Passing the letter to Obie, he carefully explained to her, “Bill Flowers is a broker, buys and sells cattle hereabouts. He likely contracted with your husband to buy the cattle at a set price on a set day. And likely he hasn’t stepped forward, ‘cause he stands to lose a bit of money, prices bein’ what they are."
“He ain’t stepped forward ‘cause he’s a crooked son-of-a-gun,” Obie said. “Miz Etta, you might best go see if you can find a copy of that contract in Mr. Roy’s papers.”
She looked from Obie to Johnny, then whipped around and went flying back to the house, through the kitchen, and on to the den, with Latrice coming in her wake. Immediately, tossing things topsy-turvy, they searched the single file and desk drawers.
“There’s a lot here to be thrown away,” Latrice said, coming upon receipts dating from ten years before.
“I found it!" Etta exclaimed, actually before she was totally certain it was the contract she was looking for. She checked the date and saw the name of Bill Flowers. She waved the paper at Latrice and ran to holler out the back door at Johnny, who was just then coming across the yard. "I found it! Let’s go."

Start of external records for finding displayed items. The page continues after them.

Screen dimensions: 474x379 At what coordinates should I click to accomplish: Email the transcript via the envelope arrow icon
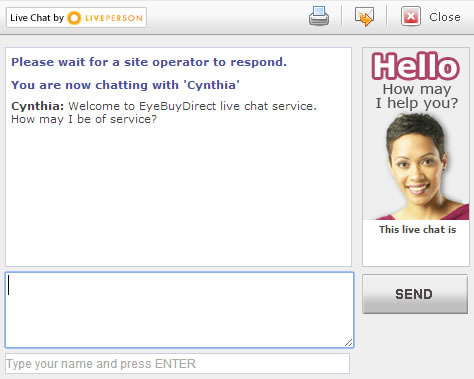coord(364,17)
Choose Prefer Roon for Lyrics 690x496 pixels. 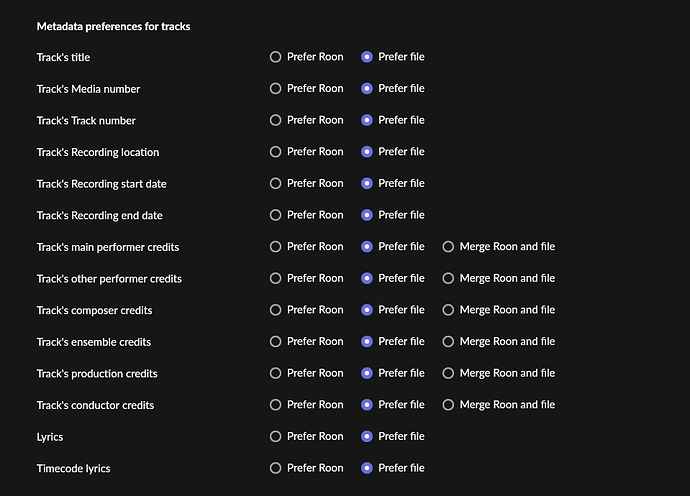click(x=276, y=437)
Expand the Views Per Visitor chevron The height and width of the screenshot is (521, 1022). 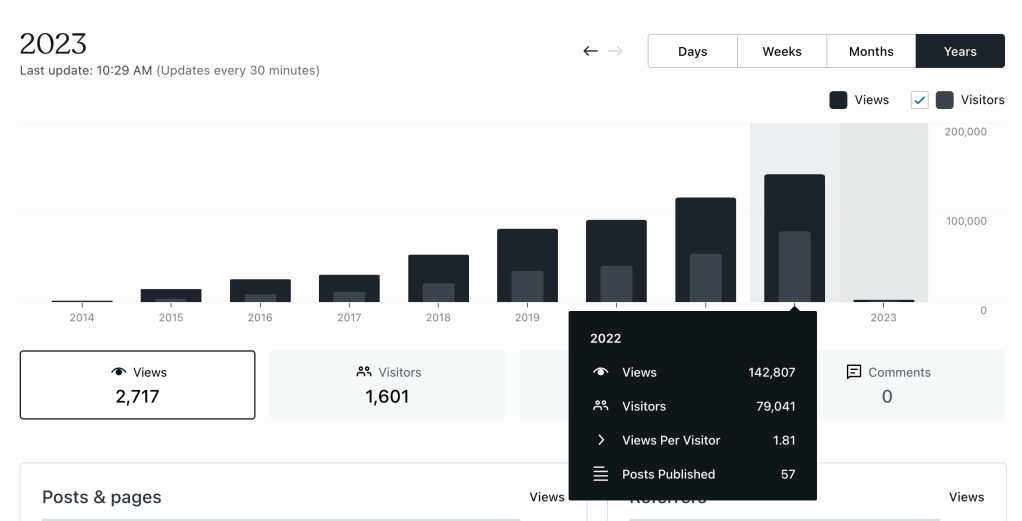(601, 440)
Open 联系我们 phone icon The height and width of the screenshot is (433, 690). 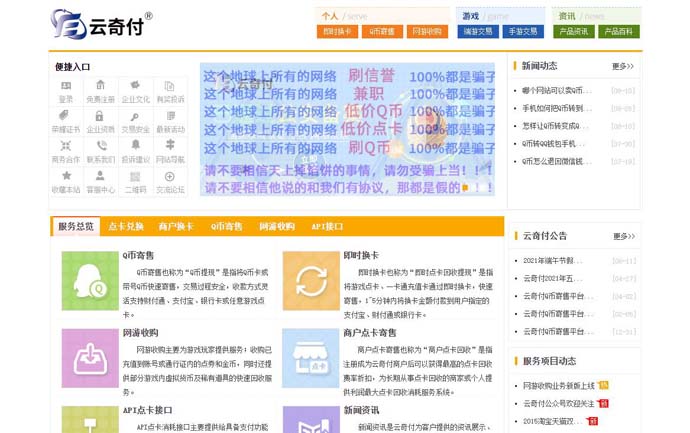[100, 148]
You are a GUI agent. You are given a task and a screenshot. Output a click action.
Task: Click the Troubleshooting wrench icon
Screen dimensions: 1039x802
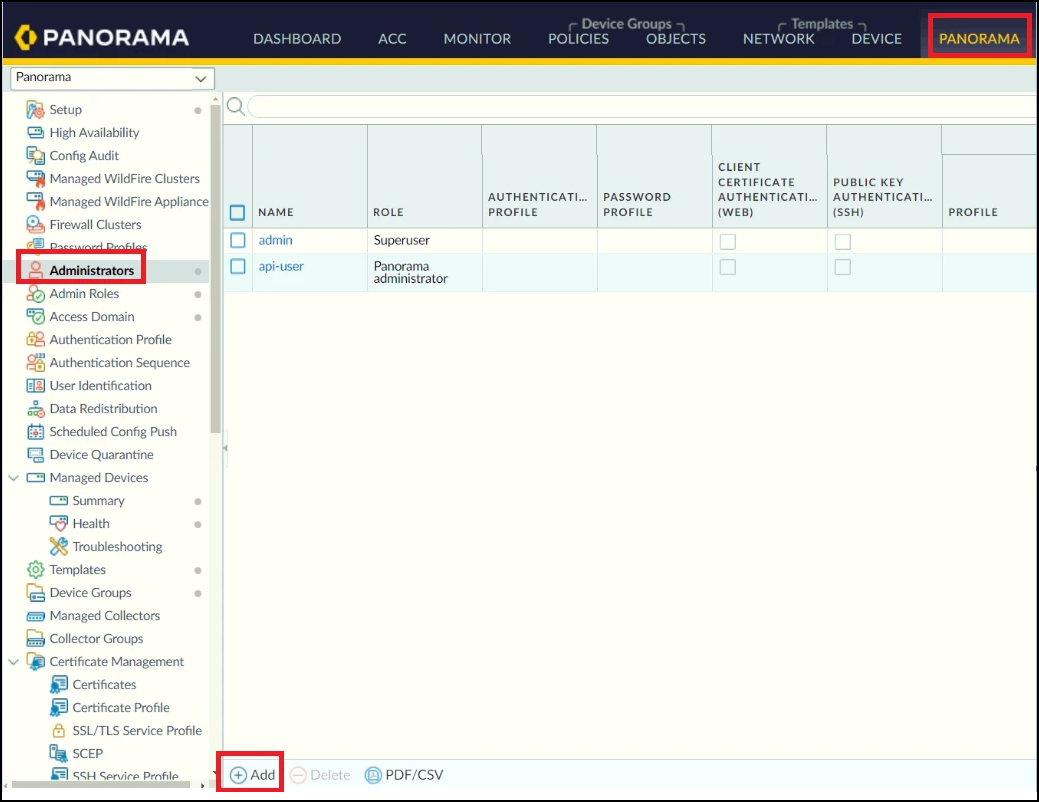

Twenty minutes later she was getting into Johnny’s truck, with Latrice saying, “You have about two hours, and you’d better get back here to this baby.”

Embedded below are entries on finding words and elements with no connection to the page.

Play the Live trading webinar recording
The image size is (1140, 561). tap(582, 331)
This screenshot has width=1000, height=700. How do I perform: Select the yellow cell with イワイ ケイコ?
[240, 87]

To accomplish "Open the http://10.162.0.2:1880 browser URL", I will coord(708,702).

“Take care of my angel,” Etta said, blowing a kiss to the baby. She smoothed her dress—the one Heloise had given her, and she really was going to have to get another one—and waved at Latrice and Obie standing side by side on the porch.
Her gaze lingered there with them and her baby in Latrice’s arms, experiencing a surge of hope in her life. Then she faced forward, clutching the contract in her hands.
I can do this
, she thought. Then:
And Johnny is here to help me.
The last thought seemed foolish, contradictory to what she felt she needed to be learning to do, but she did not feel up to figuring it all out. She gazed ahead with nervous anticipation.

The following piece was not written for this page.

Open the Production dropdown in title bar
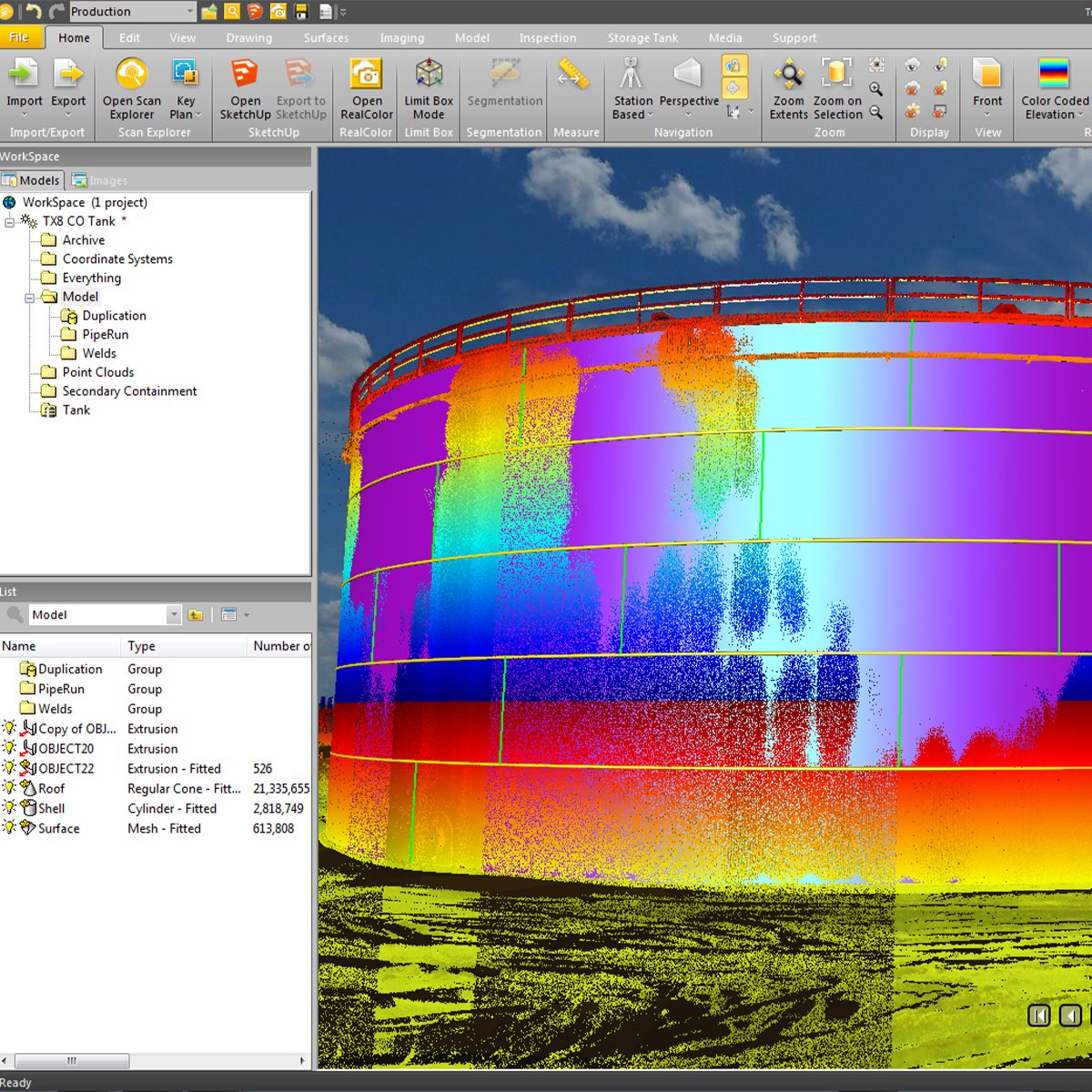Viewport: 1092px width, 1092px height. tap(190, 12)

Johnny knew who Bill Flowers was and that he had an office at the local stockyards. Other than that, he held no personal knowledge of the man, although from this situation he had formed the loose opinion that the man appeared less than forthcoming and was taking advantage of a widow.
During the drive Etta made comments, such as, “It won't pay the mortgage, but at least it will clear the debt for the cattle. Maybe it’s a mistake, though. Maybe he and Roy canceled the contract. I shouldn’t count on it until we see. Do you think he’ll give me a check straightaway?”
Johnny made appropriate answers, but he could tell Etta was so excited and nervous that she didn’t half-hear him. She kept chewing on her bottom lip and looking at the contract and skipping all over with her comments from the cattle to the weather to needing to get back to Lattie Kate within two hours to nurse her.
Johnny would just as soon she not mention nursing because that made him feel very awkward.
As it was, he could not seem to keep from noticing things about her, like her larger breasts and curvy hips. He wished his imagination was not so keen. It seemed like he had to struggle so hard not to think certain thoughts that sweat popped out on his forehead.
When he pulled to a stop, Johnny cut the engine, glanced at the clapboard building that housed the sale barn offices and then at Etta, who was looking apprehensively at the building.
“Would you like me to go in and take care of it?” he asked.